NOTRE PLAN D'ACTION POUR 2022

 Nous devons continuer nos efforts pour réduire ces émissions en travaillant main dans la main avec nos producteurs. En 2022, pour accompagner notre démarche, nous mettrons en place un cahier des charges spécifique, qui définira nos exigences et favorisera les bonnes pratiques agricoles. 

Même si nous travaillons déjà avec des transporteurs engagés, comme notre partenaire Chronopost, qui réalise 100 % de ses courses parisiennes en véhicules propres, ou Coursier.fr dans 70 % des cas ;  nous avons l’envie et le devoir d’augmenter la part de nos livraisons en transports plus verts de 25 % à Paris et sa banlieue proche, d’ici 2022.  

Développer de nouvelles solutions d'upcycling, favoriser l’approvisionnement en accessoires et emballages intégrant des matières recyclées, atteindre le 0 plastique pour nos emballages… Autant d’actions qui vont nécessiter de redoubler de créativité, en faveur de l'écoconception de nos produits. 

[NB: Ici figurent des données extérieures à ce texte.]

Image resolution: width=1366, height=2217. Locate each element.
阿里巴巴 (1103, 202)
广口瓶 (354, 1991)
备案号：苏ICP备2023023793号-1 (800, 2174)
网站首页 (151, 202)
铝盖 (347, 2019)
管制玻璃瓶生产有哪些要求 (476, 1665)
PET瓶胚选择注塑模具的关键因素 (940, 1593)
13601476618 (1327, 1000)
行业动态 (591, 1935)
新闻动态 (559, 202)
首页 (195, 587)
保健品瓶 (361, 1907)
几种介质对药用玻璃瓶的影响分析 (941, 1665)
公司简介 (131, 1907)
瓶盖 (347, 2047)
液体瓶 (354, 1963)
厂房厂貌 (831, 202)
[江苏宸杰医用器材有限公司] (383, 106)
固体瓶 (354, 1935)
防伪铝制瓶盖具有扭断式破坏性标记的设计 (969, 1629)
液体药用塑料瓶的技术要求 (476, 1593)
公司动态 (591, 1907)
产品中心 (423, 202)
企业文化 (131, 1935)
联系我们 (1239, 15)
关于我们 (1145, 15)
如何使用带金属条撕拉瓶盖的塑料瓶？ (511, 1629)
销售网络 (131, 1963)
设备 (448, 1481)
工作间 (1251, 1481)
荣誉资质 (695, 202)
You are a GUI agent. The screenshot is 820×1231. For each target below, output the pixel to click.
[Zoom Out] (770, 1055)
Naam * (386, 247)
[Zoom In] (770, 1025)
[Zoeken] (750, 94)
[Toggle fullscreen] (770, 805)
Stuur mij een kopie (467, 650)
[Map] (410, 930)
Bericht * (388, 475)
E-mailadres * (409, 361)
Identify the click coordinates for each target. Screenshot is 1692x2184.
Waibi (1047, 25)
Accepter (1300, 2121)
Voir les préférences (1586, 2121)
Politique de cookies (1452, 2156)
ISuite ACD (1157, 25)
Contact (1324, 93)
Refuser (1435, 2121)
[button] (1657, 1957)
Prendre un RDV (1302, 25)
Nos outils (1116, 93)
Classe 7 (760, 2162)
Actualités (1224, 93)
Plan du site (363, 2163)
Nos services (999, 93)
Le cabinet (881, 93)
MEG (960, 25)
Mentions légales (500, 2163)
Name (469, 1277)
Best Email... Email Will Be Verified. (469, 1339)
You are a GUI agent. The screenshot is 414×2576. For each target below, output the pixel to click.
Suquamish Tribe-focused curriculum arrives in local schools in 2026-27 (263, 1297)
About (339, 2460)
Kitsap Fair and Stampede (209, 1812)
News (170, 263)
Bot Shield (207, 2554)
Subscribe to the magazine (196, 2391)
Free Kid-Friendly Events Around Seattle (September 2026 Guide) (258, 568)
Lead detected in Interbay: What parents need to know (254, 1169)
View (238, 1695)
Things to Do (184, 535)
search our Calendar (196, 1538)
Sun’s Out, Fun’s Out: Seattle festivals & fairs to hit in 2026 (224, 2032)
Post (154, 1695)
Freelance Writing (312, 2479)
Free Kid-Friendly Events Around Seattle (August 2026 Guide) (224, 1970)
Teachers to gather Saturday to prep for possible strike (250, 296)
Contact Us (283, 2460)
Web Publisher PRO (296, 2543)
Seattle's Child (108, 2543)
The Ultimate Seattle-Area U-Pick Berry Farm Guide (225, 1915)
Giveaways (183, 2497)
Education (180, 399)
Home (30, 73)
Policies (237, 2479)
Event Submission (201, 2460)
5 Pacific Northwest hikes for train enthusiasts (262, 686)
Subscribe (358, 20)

Nos habitudes de vie au travail, font aussi partie des actions à mettre en place pour réduire notre impact. Et le changement commence par la mobilisation de chacun : éteindre les lumières, réduire la quantité de mails envoyés, nettoyer sa boîte mail, utiliser des moyens de transports écologiques, préparer son déjeuner chez soi pour réduire les déchets aux bureaux… Ce sont autant de solutions qui doivent devenir des habitudes quotidiennes.